*** Opening of Reading text ***

Nueterra Welcomes Big Growth
Kansas City Business Journal
Nueterra Healthcare LLC has gone from zero to three in 18 months.
If that doesn't sound like much, consider that growth represents the number of multimillion-dollar deals the Leawood-based company has put together through its new Community Hospital Division.
"That is pretty aggressive," division President Mike McCoy said. "We are pretty proud of that – and there are more to come."
Nueterra expects the division to account for about a third of the company's revenue within the next three years. The company does not disclose revenue.
Great Bend Regional Hospital, an expansion of an earlier Nueterra project in Great Bend, Kan., is expected to open next month. Two hospitals the company is developing for Methodist Health System in suburban Dallas are expected to open in 2010. And McCoy said Nueterra also has other projects in the pipeline.
The company traces its roots to an initial outpatient surgery facility in Dodge City in 1989. It relocated to the Kansas City area in 1998, a year after the formation of Nueterra Healthcare.
Nueterra's core business has been the development, construction and management of ambulatory surgical centers and surgical hospitals, with physician investors as partners. Typical services at the surgical centers include hip and knee replacements, general surgery procedures, such as appendectomies, along with gynecology and ear-nose-and-throat services.

*** Close of Reading text ***

_Questions on the material_
- A) Reproduce word for word the part of the Nueterra article that opens with the words containing "The company traces" and closes with "and ear-nose-and-throat services.".
- B) Summarize the Nueterra article in two sentences.
The records come from a separate source.

*** Opening of Dataset extract ***

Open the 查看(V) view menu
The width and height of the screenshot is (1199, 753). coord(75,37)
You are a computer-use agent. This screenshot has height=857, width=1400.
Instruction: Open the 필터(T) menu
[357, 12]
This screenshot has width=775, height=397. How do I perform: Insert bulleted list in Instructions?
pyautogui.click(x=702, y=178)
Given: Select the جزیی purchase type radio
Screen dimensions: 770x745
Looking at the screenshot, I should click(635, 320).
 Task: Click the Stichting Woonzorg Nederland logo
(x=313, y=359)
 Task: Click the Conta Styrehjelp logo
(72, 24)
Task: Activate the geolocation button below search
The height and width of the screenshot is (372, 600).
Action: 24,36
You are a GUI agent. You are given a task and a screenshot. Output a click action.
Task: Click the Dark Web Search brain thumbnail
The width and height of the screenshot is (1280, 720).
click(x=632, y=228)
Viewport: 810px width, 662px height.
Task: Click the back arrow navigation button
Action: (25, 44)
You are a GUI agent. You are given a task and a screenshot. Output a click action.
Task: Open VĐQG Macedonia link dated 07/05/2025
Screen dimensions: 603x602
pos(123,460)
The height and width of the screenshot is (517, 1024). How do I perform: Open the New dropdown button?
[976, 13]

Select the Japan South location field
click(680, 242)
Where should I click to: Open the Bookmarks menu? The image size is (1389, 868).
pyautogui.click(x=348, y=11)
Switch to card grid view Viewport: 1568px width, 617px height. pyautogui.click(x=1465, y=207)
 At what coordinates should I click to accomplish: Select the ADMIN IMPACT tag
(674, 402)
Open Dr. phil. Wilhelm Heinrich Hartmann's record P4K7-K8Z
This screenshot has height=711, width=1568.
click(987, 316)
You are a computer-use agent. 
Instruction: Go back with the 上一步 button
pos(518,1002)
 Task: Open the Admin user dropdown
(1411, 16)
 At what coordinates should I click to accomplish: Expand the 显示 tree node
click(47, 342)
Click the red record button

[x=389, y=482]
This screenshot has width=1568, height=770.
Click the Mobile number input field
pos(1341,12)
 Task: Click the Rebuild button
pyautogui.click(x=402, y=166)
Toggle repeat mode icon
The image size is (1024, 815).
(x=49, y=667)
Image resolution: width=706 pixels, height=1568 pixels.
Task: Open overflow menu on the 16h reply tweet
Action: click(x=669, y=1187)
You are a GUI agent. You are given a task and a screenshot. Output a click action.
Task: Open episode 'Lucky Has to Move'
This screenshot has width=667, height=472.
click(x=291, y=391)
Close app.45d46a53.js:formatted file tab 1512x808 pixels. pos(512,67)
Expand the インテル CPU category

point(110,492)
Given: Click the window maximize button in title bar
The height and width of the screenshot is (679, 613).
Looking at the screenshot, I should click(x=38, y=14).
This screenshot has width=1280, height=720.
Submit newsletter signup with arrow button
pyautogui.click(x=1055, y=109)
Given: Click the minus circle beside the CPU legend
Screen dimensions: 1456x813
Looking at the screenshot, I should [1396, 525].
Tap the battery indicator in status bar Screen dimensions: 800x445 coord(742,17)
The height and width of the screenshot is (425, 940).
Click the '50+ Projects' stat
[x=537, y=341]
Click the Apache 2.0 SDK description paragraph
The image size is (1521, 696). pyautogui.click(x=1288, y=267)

*** Close of Dataset extract ***

_Solution set_
- A)
The company traces its roots to an initial outpatient surgery facility in Dodge City in 1989. It relocated to the Kansas City area in 1998, a year after the formation of Nueterra Healthcare.
Nueterra's core business has been the development, construction and management of ambulatory surgical centers and surgical hospitals, with physician investors as partners. Typical services at the surgical centers include hip and knee replacements, general surgery procedures, such as appendectomies, along with gynecology and ear-nose-and-throat services.

- B) Leawood-based Nueterra Healthcare LLC has put together three multimillion-dollar deals in 18 months through its new Community Hospital Division, which it expects to account for about a third of its revenue within three years. Great Bend Regional Hospital is expected to open next month and two hospitals for Methodist Health System in suburban Dallas in 2010, with other projects in the pipeline.